The majority of low-income students in the US who are qualified to attend selective universities go to open-access colleges instead, according to a report that shows that most elite institutions could increase enrolment of poor students without significantly hurting their academic standards, graduation rates or budgets.
It finds that only 6 per cent, or 346, of the 5,500 universities and colleges in the US would have to change their student mix as a result of a proposed policy that would dictate that 20 per cent of students must be made up of Pell Grant recipients. The grants are a subsidy provided by the US government for students with financial need.
But such a policy would disproportionately fall on elite colleges; the median enrolment of Pell Grant recipients at the nation’s most selective colleges is only 14 per cent.

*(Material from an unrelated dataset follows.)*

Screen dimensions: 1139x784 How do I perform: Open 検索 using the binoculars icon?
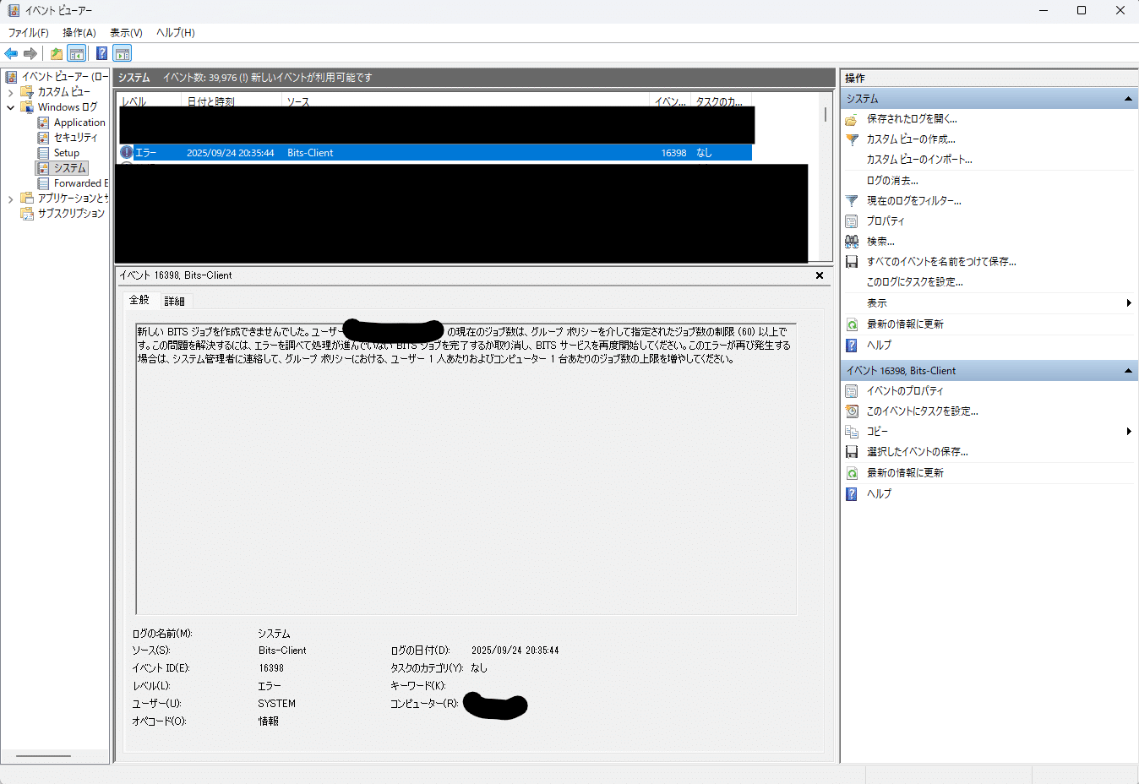click(851, 241)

Bipartisan legislation introduced by two US senators last year requires colleges with the lowest ratio of Pell Grant recipients to admit more low-income students or pay a penalty.
Anthony Carnevale, CEW director and lead author of the report, The 20% Solution: Selective Colleges Can Afford to Take More Pell Grant Recipients, said that the common argument among college presidents against such a threshold is that they cannot afford to admit more low-income students and poorer students do not achieve the same outcomes.

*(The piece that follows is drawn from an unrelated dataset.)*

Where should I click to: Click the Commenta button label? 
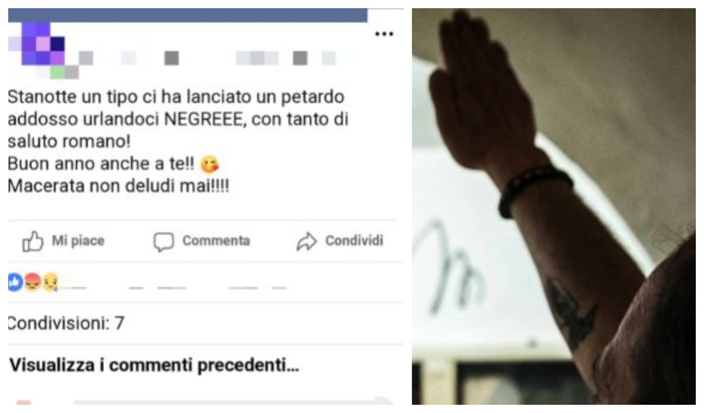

However, the study rejects these claims.
It presents figures showing that about 150,000 Pell Grant recipients achieve admissions test scores that are as high as other students at selective colleges, but more than half (86,000) attend open-access colleges instead.
Furthermore, while low-income students at open-access universities have only a 48 per cent chance of graduating, this increases to 78 per cent for those who attend selective universities. These rates are virtually the same as those for non-Pell Grant recipients at both types of institution.
The report also argues that selective colleges have the money to withstand such a policy; the 69 most selective private colleges in the country each had an overall annual budget surplus of about $139 million (£108 million) between 2012 and 2015 and a median endowment of $1.2 billion, it said.
However, the report recognises that introducing a threshold will create difficult decisions for institutions. Selective universities will either need to increase overall enrolment, which means that they will be less exclusive; admit fewer international students, which means that they will receive less revenue; or give admissions preference to low-income students and leave many highly qualified students “on the outside looking in”.
Professor Carnevale said that the higher education system in the US “actively seeks status and brand value by excluding people” and that the only way to break this “dynamic” is to demand a change that allows universities to retain their competitive position while admitting more disadvantaged students.
He added that a government policy dictating a minimum threshold of low-income students is “well within the realm of possibility”.
“The Trump populist view of the world is that higher education is elitist. And, therefore, demanding working-class mobility is of interest even on the Republican side of the aisle now, and always has been [of interest] on the Democrat side,” he said.